Mohammed Bin Rashid City, also known as MBR City, is a planned mixed-use development in Dubai, United Arab Emirates.

==History==
In November 2012, the Ruler of Dubai, Mohammed bin Rashid Al Maktoum, announced the establishment of what he termed a new "city" within Dubai. The complex was to contain four components:

- Family tourism, including a park established in collaboration with Universal Studios, with an annual capacity of 35 million visitors and more than 100 hotel facilities, the largest family leisure and entertainment complex in the Middle East, Africa, and Indian subcontinent;
- Retail, featuring the largest mall in the world, the Mall of the World, with 750,000 m^{2}. of air-conditioned space;
- Arts, including the largest area for art galleries in the MENA region; and
- Entrepreneurship and innovation.

The drawings showed the allocated land for the development to be bordered by Emirates Road, Al Khail Road and Sheikh Zayed Road. The complex would also include Mohammad bin Rashid Gardens and the Downtown Dubai, Burj Khalifa, and Business Bay developments.

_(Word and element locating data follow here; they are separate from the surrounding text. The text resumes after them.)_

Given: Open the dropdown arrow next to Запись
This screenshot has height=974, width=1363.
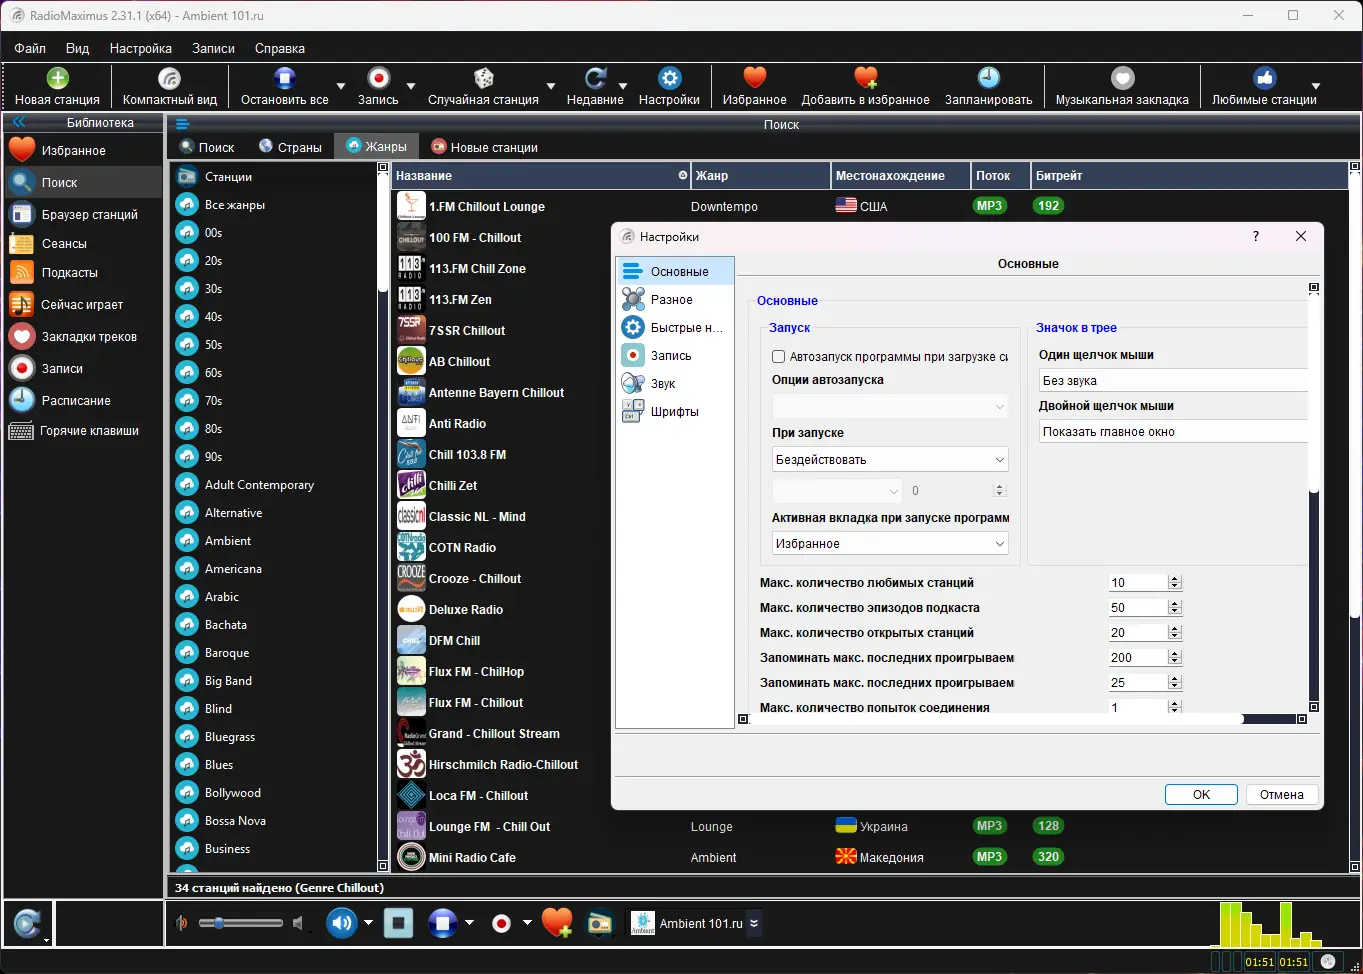Looking at the screenshot, I should (410, 86).
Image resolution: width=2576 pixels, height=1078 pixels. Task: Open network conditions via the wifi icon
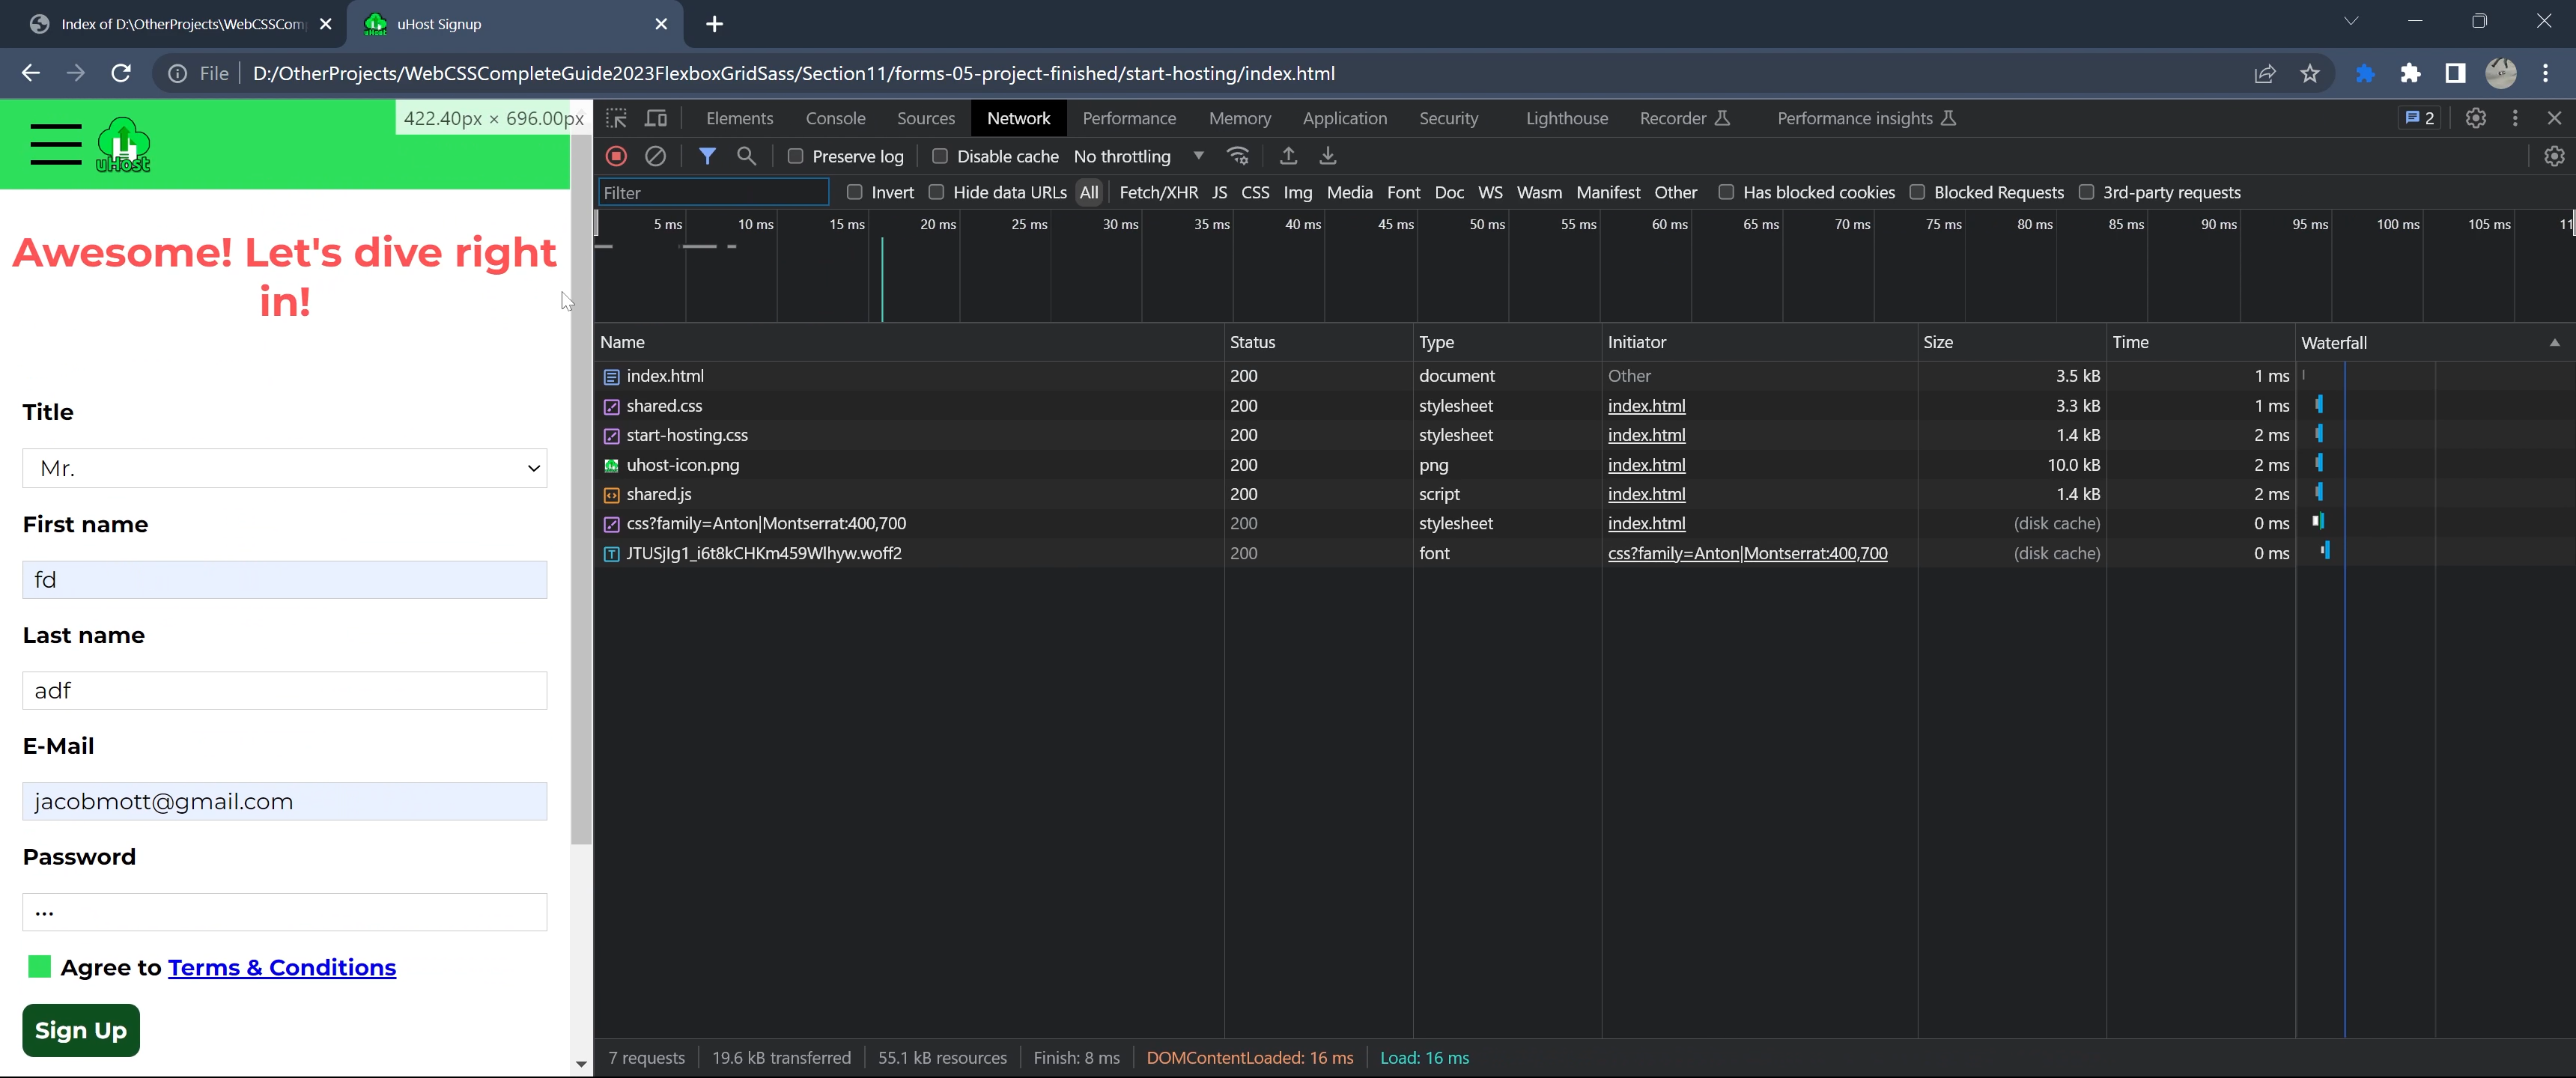(1238, 156)
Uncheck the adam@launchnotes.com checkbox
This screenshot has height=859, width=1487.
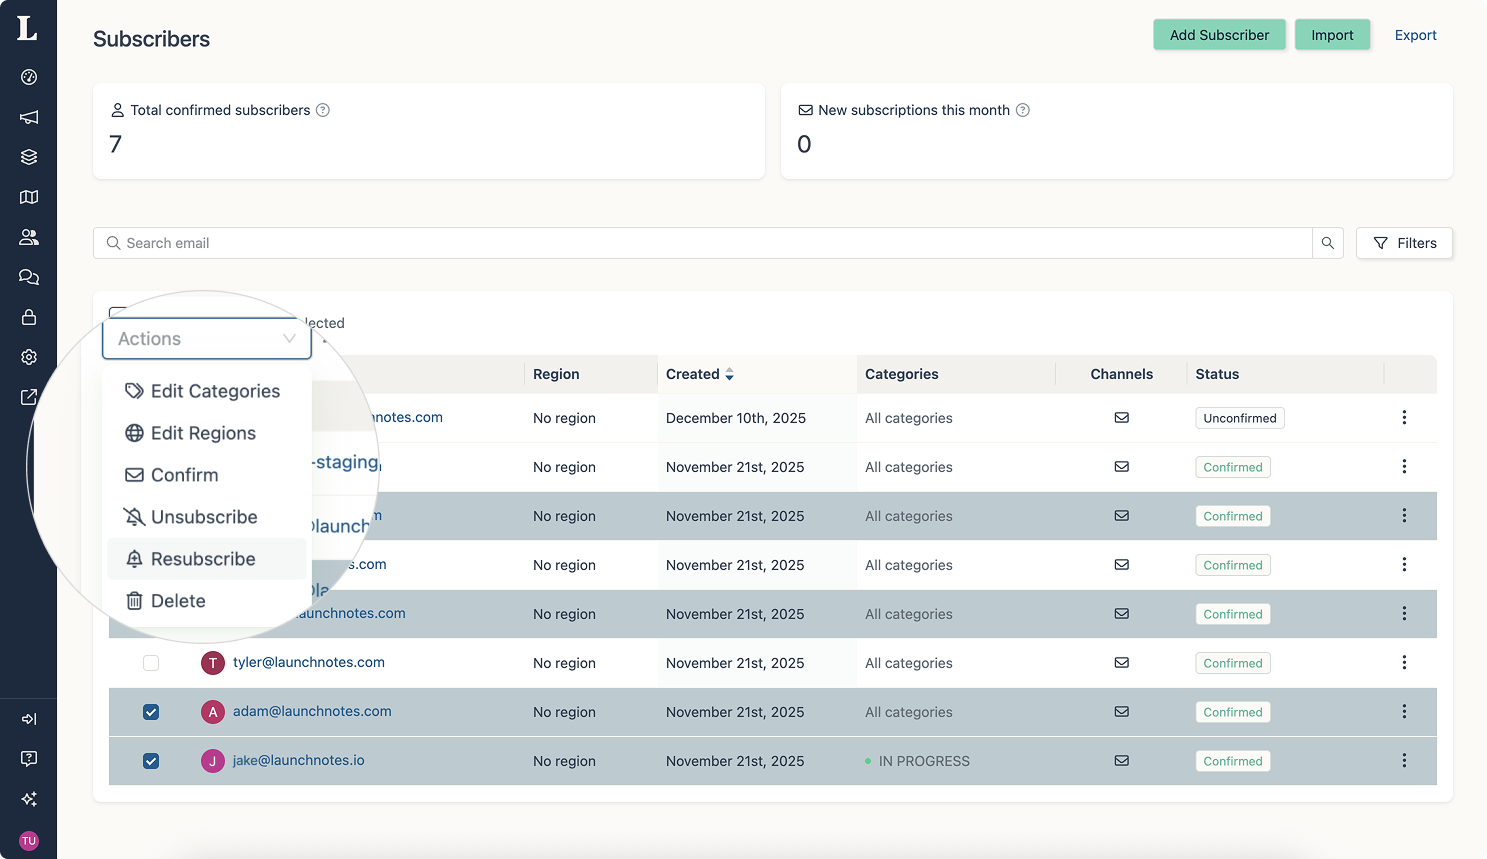[x=151, y=712]
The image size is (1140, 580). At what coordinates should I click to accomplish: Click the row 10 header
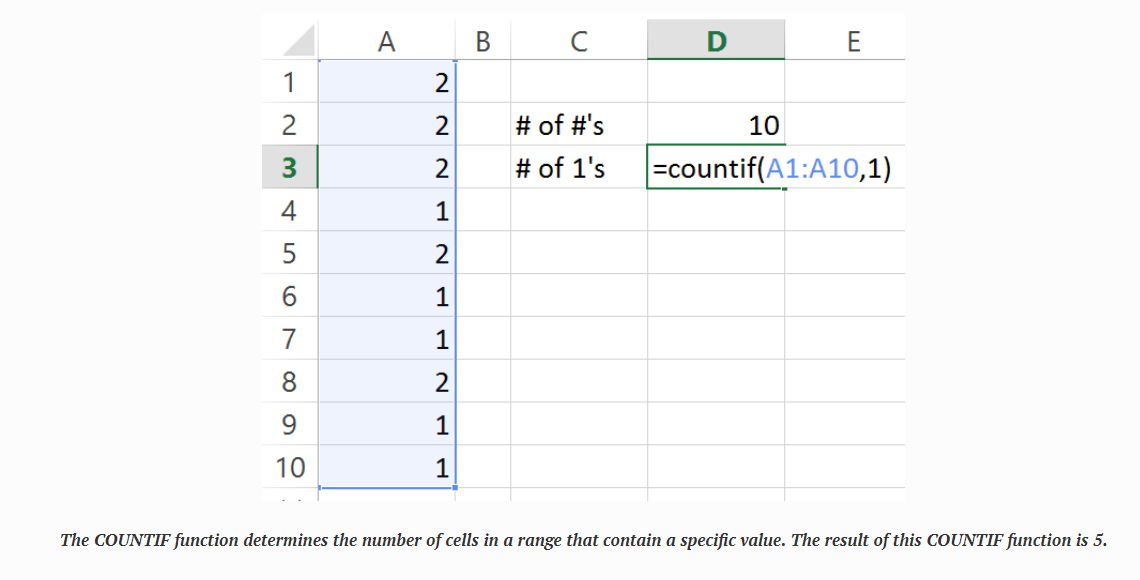(x=289, y=467)
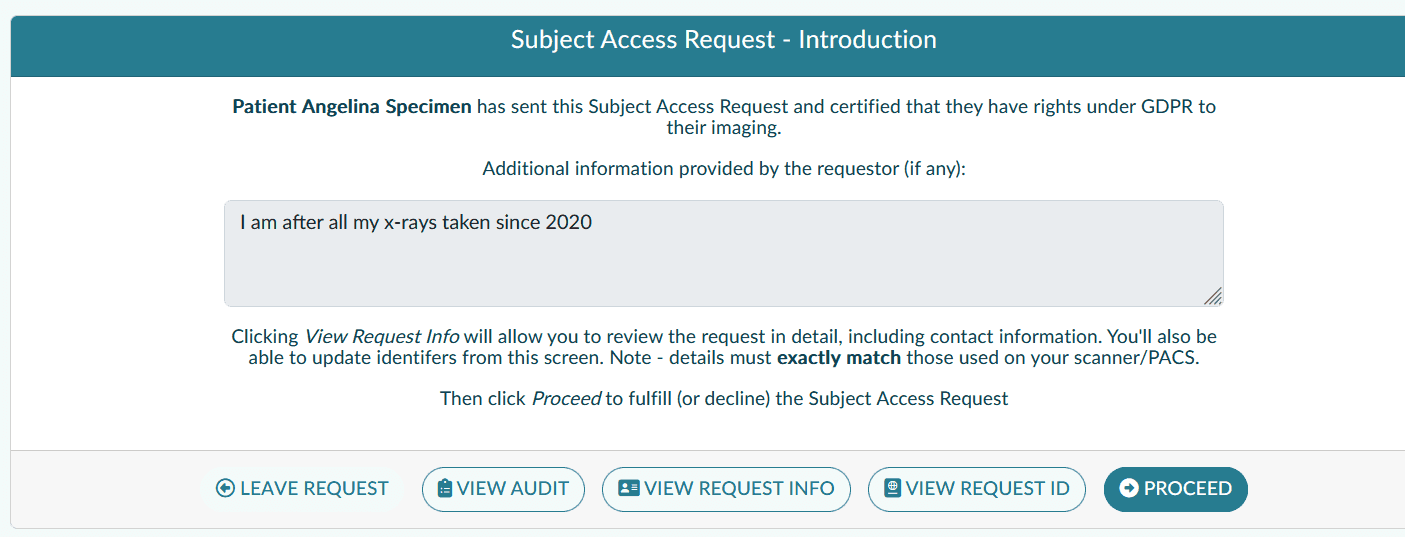The image size is (1405, 537).
Task: Click the passport icon on View Request ID
Action: 893,488
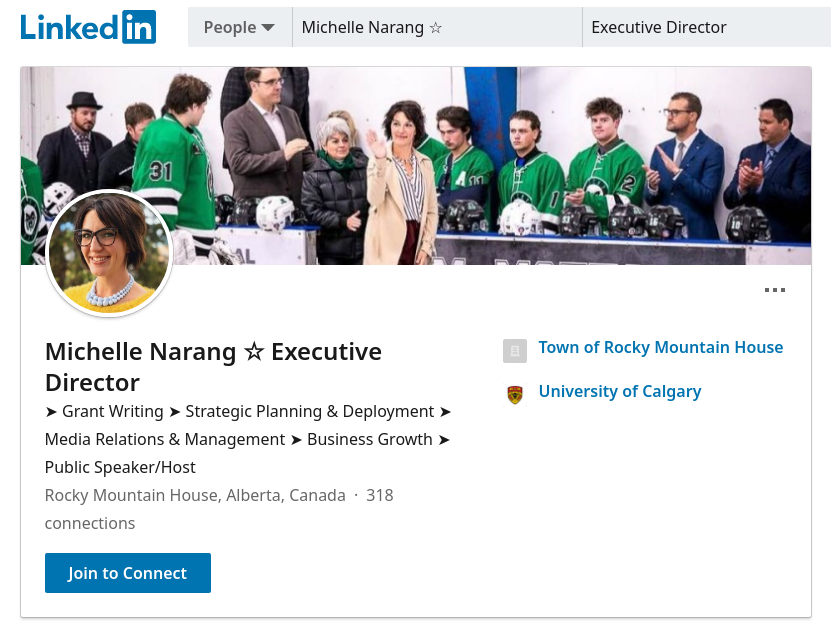Focus the "Executive Director" search field
This screenshot has width=831, height=633.
point(705,27)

In 2013, Meydan and Sobha began development of District One, a low-density luxury residential estate within MBR City, as the first phase of development. Crystal Lagoons also began construction of a 40-hectare lagoon, the world's largest man-made lagoon.

In 2016, it was announced that the Mall of the World would be relocated away from the city to the Al Suhouf district of Dubai, opposite the Mall of the Emirates.

In 2019, a 7-bedroom villa in District One was sold for AED 90 million (US$24.5 million), making it the most expensive real estate property sold in Dubai.